Dataset entries
....

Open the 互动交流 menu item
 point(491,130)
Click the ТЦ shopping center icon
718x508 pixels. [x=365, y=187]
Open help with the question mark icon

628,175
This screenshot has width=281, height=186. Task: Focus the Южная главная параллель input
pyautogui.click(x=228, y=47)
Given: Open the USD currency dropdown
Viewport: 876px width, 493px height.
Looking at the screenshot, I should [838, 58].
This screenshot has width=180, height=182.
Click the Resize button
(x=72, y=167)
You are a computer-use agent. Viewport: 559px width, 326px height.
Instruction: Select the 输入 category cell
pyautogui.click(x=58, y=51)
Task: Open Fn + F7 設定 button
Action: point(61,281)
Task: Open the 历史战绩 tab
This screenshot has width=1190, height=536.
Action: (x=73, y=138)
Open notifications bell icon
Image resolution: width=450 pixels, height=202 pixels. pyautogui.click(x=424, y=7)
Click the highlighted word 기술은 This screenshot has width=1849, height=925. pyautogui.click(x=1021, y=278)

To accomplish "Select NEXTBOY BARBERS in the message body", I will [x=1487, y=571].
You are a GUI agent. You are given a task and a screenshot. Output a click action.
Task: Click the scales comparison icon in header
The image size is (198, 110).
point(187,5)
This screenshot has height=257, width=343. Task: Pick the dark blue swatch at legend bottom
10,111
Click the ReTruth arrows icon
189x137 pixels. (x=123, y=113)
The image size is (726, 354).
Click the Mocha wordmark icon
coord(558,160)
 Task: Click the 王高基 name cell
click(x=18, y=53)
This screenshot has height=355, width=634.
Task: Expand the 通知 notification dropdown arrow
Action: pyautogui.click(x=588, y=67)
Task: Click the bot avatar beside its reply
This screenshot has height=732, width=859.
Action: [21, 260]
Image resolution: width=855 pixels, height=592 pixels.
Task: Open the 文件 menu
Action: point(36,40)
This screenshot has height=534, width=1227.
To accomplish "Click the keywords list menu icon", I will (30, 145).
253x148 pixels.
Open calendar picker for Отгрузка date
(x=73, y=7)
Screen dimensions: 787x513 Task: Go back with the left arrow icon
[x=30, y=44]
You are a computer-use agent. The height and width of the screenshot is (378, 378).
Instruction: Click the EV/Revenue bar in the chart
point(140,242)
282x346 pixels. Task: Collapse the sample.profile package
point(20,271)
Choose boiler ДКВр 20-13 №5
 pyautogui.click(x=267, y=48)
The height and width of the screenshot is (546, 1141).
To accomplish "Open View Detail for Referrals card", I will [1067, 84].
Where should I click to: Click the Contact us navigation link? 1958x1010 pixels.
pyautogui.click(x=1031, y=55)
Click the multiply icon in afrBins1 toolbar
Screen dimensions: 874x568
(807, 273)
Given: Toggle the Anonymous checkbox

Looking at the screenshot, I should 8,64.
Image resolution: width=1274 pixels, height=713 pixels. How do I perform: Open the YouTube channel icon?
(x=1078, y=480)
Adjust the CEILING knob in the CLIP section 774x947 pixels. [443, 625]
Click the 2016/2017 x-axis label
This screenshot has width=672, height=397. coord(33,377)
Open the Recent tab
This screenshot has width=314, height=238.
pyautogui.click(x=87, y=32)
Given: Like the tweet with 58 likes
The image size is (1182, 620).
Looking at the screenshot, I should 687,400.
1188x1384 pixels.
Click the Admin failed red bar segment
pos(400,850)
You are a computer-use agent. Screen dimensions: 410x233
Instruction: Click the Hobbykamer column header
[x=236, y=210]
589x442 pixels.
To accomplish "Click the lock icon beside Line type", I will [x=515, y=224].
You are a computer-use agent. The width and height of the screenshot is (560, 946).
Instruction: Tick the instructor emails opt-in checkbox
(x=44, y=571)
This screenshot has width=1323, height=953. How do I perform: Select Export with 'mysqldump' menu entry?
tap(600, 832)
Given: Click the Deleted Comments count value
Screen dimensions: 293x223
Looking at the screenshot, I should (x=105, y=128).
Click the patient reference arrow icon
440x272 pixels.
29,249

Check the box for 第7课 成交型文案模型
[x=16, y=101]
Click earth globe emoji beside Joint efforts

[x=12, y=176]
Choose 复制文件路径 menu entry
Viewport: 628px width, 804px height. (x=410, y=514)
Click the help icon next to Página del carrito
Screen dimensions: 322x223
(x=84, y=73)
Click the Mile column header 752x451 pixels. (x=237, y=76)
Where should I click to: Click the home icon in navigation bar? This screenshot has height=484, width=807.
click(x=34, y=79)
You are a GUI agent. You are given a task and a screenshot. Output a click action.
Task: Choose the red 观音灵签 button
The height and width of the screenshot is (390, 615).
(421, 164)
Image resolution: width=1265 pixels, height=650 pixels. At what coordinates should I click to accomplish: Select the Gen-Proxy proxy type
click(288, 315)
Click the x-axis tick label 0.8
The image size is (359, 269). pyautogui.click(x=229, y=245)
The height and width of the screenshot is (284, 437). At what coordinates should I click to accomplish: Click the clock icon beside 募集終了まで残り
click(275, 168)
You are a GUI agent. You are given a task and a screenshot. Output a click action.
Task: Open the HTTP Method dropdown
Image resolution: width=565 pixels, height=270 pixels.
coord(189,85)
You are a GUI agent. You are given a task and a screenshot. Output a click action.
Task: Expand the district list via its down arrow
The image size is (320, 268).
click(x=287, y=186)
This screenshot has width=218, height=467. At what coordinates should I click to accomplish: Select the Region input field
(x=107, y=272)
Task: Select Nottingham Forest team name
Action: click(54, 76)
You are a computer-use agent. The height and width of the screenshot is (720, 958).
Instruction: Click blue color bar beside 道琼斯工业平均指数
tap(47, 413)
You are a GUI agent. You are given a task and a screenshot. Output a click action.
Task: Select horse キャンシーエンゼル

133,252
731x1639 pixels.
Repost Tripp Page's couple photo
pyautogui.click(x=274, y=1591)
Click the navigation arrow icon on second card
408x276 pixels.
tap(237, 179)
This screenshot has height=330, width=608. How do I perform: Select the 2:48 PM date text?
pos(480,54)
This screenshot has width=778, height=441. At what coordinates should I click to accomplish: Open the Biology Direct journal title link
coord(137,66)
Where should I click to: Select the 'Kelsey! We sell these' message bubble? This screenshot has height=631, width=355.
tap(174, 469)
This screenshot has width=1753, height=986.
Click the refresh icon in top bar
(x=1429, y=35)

....

TO DO ->
From the very first line of the records down to the line with "You are a computer-use agent. Viewport: 559px", please write out each line exactly, including both ends and no other lines.

TASK OUTPUT ->
Open the 互动交流 menu item
 point(491,130)
Click the ТЦ shopping center icon
718x508 pixels. [x=365, y=187]
Open help with the question mark icon

628,175
This screenshot has width=281, height=186. Task: Focus the Южная главная параллель input
pyautogui.click(x=228, y=47)
Given: Open the USD currency dropdown
Viewport: 876px width, 493px height.
Looking at the screenshot, I should [838, 58].
This screenshot has width=180, height=182.
Click the Resize button
(x=72, y=167)
You are a computer-use agent. Viewport: 559px width, 326px height.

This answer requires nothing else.